Dataset entries:
"""
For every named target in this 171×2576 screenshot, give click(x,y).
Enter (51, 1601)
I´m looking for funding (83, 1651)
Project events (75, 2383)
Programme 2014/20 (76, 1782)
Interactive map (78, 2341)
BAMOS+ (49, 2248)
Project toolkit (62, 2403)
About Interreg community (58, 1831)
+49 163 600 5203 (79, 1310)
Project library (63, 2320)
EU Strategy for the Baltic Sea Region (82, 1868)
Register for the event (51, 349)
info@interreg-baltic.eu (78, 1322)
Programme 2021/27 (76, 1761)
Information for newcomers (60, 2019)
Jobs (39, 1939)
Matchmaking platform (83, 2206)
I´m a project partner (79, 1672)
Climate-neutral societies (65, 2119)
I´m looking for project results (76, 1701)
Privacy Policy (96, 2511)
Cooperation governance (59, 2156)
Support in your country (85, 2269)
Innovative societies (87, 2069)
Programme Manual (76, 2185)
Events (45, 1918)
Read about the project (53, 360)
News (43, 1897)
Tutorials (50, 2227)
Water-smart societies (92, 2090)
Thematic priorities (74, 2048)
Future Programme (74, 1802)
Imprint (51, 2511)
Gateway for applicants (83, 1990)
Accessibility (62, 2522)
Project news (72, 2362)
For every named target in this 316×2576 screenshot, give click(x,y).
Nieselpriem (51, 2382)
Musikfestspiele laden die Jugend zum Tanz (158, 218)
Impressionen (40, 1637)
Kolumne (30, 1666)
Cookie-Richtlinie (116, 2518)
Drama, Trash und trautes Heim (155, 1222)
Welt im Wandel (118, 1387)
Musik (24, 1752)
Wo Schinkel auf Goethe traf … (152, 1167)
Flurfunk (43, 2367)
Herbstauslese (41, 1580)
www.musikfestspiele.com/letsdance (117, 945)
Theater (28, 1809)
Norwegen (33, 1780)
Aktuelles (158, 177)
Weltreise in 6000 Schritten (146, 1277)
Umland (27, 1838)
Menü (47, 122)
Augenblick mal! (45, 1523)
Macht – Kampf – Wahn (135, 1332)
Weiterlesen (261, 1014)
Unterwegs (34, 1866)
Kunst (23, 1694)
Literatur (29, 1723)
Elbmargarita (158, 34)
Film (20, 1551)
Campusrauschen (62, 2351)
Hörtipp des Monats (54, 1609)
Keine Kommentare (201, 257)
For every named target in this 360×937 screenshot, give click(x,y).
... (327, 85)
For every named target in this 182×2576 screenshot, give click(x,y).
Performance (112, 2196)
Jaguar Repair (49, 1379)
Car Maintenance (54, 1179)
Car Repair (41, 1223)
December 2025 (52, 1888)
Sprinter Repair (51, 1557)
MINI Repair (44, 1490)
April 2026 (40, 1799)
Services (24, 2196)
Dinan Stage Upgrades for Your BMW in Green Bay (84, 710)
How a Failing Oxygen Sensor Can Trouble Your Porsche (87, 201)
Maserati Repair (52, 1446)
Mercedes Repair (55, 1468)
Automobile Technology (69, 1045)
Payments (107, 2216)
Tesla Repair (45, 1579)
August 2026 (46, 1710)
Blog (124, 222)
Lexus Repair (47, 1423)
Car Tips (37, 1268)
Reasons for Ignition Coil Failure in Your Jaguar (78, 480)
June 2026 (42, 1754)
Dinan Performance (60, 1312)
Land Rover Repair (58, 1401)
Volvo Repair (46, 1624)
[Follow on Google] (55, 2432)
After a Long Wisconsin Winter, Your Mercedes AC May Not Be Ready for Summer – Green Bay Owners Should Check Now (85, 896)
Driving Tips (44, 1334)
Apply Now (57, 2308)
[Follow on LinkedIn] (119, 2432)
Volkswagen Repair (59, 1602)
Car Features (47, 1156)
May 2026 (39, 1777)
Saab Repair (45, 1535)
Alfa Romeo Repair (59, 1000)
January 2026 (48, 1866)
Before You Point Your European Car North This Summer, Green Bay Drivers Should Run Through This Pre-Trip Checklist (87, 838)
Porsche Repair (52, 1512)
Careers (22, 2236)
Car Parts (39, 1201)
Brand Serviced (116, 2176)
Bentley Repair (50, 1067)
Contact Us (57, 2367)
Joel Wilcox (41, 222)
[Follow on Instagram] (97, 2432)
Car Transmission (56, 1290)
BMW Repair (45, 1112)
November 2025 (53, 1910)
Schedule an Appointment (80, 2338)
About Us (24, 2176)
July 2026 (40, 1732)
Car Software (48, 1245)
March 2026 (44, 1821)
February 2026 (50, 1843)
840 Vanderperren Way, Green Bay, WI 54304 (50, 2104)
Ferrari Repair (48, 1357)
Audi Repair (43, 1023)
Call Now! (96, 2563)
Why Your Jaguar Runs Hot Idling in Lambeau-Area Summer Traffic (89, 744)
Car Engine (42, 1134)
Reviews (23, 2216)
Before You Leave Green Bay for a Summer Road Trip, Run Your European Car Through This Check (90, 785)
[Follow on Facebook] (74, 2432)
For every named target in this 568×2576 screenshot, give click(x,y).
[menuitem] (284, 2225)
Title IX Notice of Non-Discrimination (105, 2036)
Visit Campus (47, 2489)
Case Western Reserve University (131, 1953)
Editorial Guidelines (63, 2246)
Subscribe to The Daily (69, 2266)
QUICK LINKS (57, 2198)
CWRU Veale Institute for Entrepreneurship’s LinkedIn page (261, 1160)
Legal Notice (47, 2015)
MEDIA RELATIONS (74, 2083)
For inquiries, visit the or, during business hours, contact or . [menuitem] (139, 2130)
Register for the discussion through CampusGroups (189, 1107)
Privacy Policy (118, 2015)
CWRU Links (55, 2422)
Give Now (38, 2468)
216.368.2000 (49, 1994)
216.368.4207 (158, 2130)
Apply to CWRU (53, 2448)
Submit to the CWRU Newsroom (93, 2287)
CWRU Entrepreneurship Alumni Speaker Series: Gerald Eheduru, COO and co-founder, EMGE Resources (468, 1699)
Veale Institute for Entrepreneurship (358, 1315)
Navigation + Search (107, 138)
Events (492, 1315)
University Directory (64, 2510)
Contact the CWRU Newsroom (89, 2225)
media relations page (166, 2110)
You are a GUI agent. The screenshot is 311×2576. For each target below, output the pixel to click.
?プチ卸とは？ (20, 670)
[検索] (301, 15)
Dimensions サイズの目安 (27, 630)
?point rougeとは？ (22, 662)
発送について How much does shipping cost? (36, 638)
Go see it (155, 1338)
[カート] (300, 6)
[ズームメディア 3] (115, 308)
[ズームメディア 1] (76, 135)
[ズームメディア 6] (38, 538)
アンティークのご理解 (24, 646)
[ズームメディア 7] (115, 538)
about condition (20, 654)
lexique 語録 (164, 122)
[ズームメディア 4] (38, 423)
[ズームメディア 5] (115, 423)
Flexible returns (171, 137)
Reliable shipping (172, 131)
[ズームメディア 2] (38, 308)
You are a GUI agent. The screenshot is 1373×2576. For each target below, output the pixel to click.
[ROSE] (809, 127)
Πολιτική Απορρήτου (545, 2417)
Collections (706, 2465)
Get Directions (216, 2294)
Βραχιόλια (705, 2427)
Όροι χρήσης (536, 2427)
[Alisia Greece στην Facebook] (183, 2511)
"""
## Prompt
Please copy, exactly and with nothing else, the lines above beginning at the line that has "Saab Repair (45, 1535)" and ending with the line that has "July 2026 (40, 1732)".

## Response for this exercise
Saab Repair (45, 1535)
Alfa Romeo Repair (59, 1000)
January 2026 (48, 1866)
Before You Point Your European Car North This Summer, Green Bay Drivers Should Run Through This Pre-Trip Checklist (87, 838)
Porsche Repair (52, 1512)
Careers (22, 2236)
Car Parts (39, 1201)
Brand Serviced (116, 2176)
Bentley Repair (50, 1067)
Contact Us (57, 2367)
Joel Wilcox (41, 222)
[Follow on Instagram] (97, 2432)
Car Transmission (56, 1290)
BMW Repair (45, 1112)
November 2025 (53, 1910)
Schedule an Appointment (80, 2338)
About Us (24, 2176)
July 2026 (40, 1732)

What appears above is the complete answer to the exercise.